Jakarta, 27 September 2014

Sunday, September 21, 2014

Bernegara di Jalanan Kita


Kunjungan sahabat saya untuk pertama kali ke Indonesia baru-baru ini membuat saya terhenyak. Mereka berasal dari sebuah negara maju di Eropa, dan kami sudah kenal bertahun-tahun. Saya selalu ‘mengiklankan’ betapa indahnya Indonesia kepada mereka, sampai 12 tahun setelah kami pertama kali berkenalan, akhirnya mereka memberanikan diri terbang ke Indonesia.

Yang membuat saya terhenyak bukan reaksi mereka ketika mencicipi petai goreng atau melihat kawah berasap di Bandung. Tetapi, reaksi mereka terhadap kondisi lalu lintas di Indonesia. Betapapun saya menjelaskan supaya mereka jangan kuatir, bahwa saya sudah bisanya berkendara di neraka ini, tidak membuat mereka nyaman. Motor, mobil, pejalan kaki, mendadak melintas, menerobos... neraka! Metromini berhenti semaunya. “Mengapa minibus itu berhenti? Apakah dia tidak peduli pada mobil yang mengantri dibelakangnya?” tanya teman saya. “Mengapa polisi membiarkannya terjadi?” tanyanya lagi. Saya bingung mau menjawab apa.

Ingatkah Anda, kapan terakhir jalanan kita ‘berwibawa’? Ingatkah Anda, kapan kita berkendara dengan nyaman, polisi ditakuti karena jujur dan menegakkan peraturan, dan lalu lintas teratur rapi? Saya ingat di tahun 1980-an, jalanan kita masih relatif berwibawa. Semua pengendara motor wajib menggunakan helm. Sepeda motor berjalan di jalur paling kiri. Menerobos lampu merah adalah pelanggaran besar. Melawan arus apalagi!
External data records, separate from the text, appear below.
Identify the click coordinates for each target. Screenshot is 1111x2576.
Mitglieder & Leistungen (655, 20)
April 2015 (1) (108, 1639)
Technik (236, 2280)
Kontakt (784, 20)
Sekarang, bolehkah saya berargumen, bahwa kemajuan suatu negara bisa dinilai dari lalu lintasnya? Siapa yang tertib, seperti Singapura, Malaysia, Austria, berarti negaranya maju. Yang berantakan, seperti India, Bangladesh, Pakistan, berarti belum maju.  Nah, kalau saya boleh bertanya, apakah Indonesia mengalami kemajuan atau kemunduran sejak tahun 1980-an?

Jika Anda berpendapat lalu lintas tidak penting untuk dibenahi, nanti dulu. Di bawah ini ada beberapa poin mengenai lalu lintas kita yang perlu kita cermati:

1.       Lalu lintas menunjukkan budaya. Apakah Indonesia bangsa yang beradab atau biadab? Mohon maaf, jika menilai dari perilaku bangsa kita di jalan raya, yang terakhir lebih tepat, terutama di kota besar. Kalau ingin menunjukkan Indonesia beradab dan berbudaya, marilah mulai dari jalan raya! Niscaya setiap tamu asing menghargai keteraturan kita, bukan geleng-geleng melihat absennya aturan di jalanan kita.
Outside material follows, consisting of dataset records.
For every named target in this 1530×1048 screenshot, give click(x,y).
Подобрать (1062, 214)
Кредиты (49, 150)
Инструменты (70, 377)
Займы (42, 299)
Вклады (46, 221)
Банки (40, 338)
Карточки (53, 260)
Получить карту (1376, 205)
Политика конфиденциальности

2.       Jalan raya adalah simbol kewibawaan negara. Dimanakah hadirnya negara dalam kehidupan kita? Diluar urusan setahun sekali seperti KTP atau bayar pajak, negara hadir tiap hari dalam perjalanan kita. Diantara mobil saya dan mobil sebelah, ada negara yang mengatur. Dan, kinerja negara pun paling mudah dinilai dari sini. Jika negara absen di jalan raya, mungkin saja negara sudah tidak ada bagi rakyatnya!

3.       Citra polisi perlu diperbaiki di jalan raya. Ya! Jujur saja, dimanakah Anda paling sering melihat seorang berseragam kepolisian? Densus 88? Brimob? Bukan – polisi lalu lintas tentu saja. Ingin memperbaiki citra kepolisian? Mulailah dari polisi lalu lintas! Disinilah kepolisian memiliki jendela dimana setiap rakyat bisa melihat dan menilainya, setiap hari.
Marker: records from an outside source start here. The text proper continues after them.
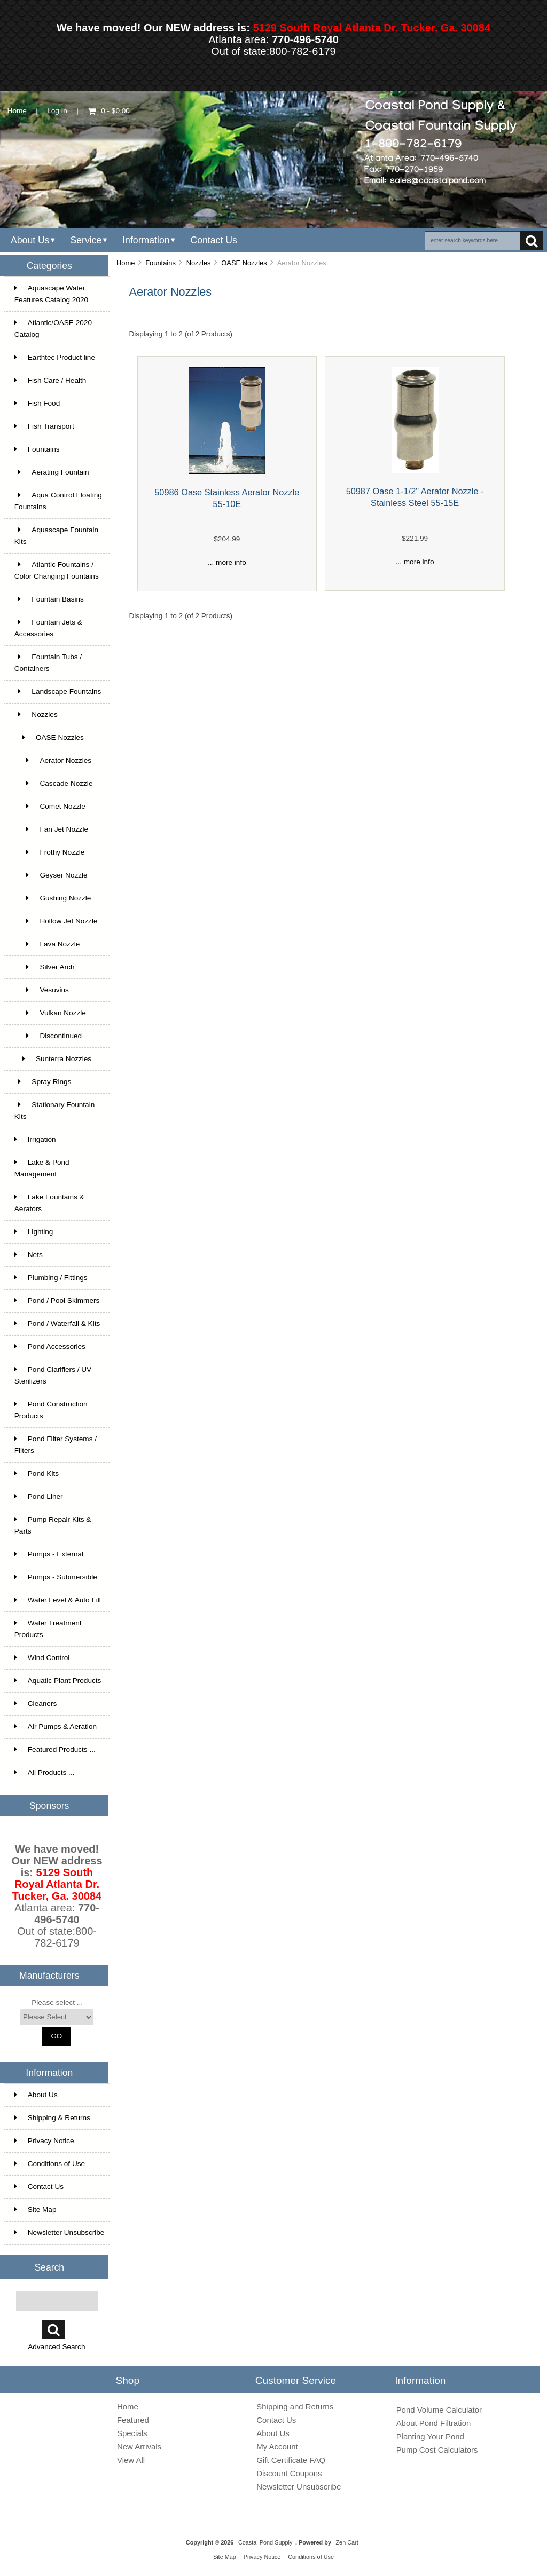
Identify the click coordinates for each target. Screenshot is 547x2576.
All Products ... (44, 1772)
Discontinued (48, 1036)
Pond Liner (38, 1496)
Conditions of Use (49, 2164)
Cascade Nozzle (53, 783)
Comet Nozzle (49, 806)
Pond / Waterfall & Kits (57, 1323)
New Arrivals (139, 2446)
4.       Angkutan umum perlu jadi teladan di jalan raya. Ini yang saya tak habis pikir – mengapa di Jakarta semua bus, metromini, dan kopaja ‘kebal hukum’? Mereka bisa membunuh siapa saja, melempar penumpangnya di tengah jalan, dan tidak ada yang menyentuhnya. Di negara maju, angkutan umum justru adalah teladan penegakan hukum. Merekalah simbol kehadiran negara, simbol tegaknya undang-undang. Apakah segitu susahnya menertibkan bus dan konco-konconya yang sebenarnya dijalankan atau diatur oleh BUMD atau negara?

5.       Galakkan iklan layanan masyarakat berlalu lintas. Terlalu sedikit kita mendengar dan membaca, betapa berbahaya bermotor tanpa helm, betapa merusaknya sikap berteduh semaunya ketika hujan, atau betapa kejinya berhenti sembarangan. Daripada iklan pencitraan, mungkin lebih baik uang negara dialirkan membuat iklan layanan masyarakat untuk perbaikan lalu lintas!

Belakangan ini, dalam politik, terjadi sebuah trend yang kurang menyenangkan. Sikap mengalah, yang menjadi keunggulan politik Indonesia selama puluhan tahun, mulai menghilang. Yang ada adalah sikap ingin menang dengan segala cara, sikap tidak mau mengalah, yang penting saya menang.

Apakah sikap ini terasa familier? Jangan-jangan, seorang pejabat yang biasa berkendara dijaga oleh voorijder yang garang memaki kendaraan lain supaya minggir, merasa beliaulah yang berhak jadi penguasa negara ini. Jangan-jangan, jagoan bermotor yang tadi pagi lebih baik ngotot adu jotos daripada mengaku salah (boro-boro minta maaf), nantinya akan ngotot dilantik jadi pejabat walaupun sudah terdakwa korupsi. Jangan-jangan, kernet bus yang biasa melintas semaunya di Slipi, kelak menjadi pengusaha yang menjadikan OB sebagai direktur demi mendapatkan proyek.

Jangan-jangan, pandangan Radhar Panca Dahana di koran Kompas beberapa waktu lalu salah. Jangan-jangan, sebuah revolusi mental bisa terjadi tanpa proses panjang antar-generasi, namun hanya dengan merevolusi cara kita berkendara. Jangan-jangan, jika rakyat diajar santun di jalanan, jika negara bisa berwibawa tanpa korupsi di jalanan, jika rakyat bisa mengaku salah dan minta maaf di jalanan, revolusi mental bisa bergulir lebih cepat. Atau sebaiknya saya mengganti ‘jangan-jangan’ dengan ‘mudah-mudahan’?

Saran saya sederhana: wahai pemerintah, mulailah jadi teladan bagi rakyat di jalan raya. Jalan raya adalah sekolah bernegara. Jika ingin bernegara dengan beradab, beradablah dulu di jalanan!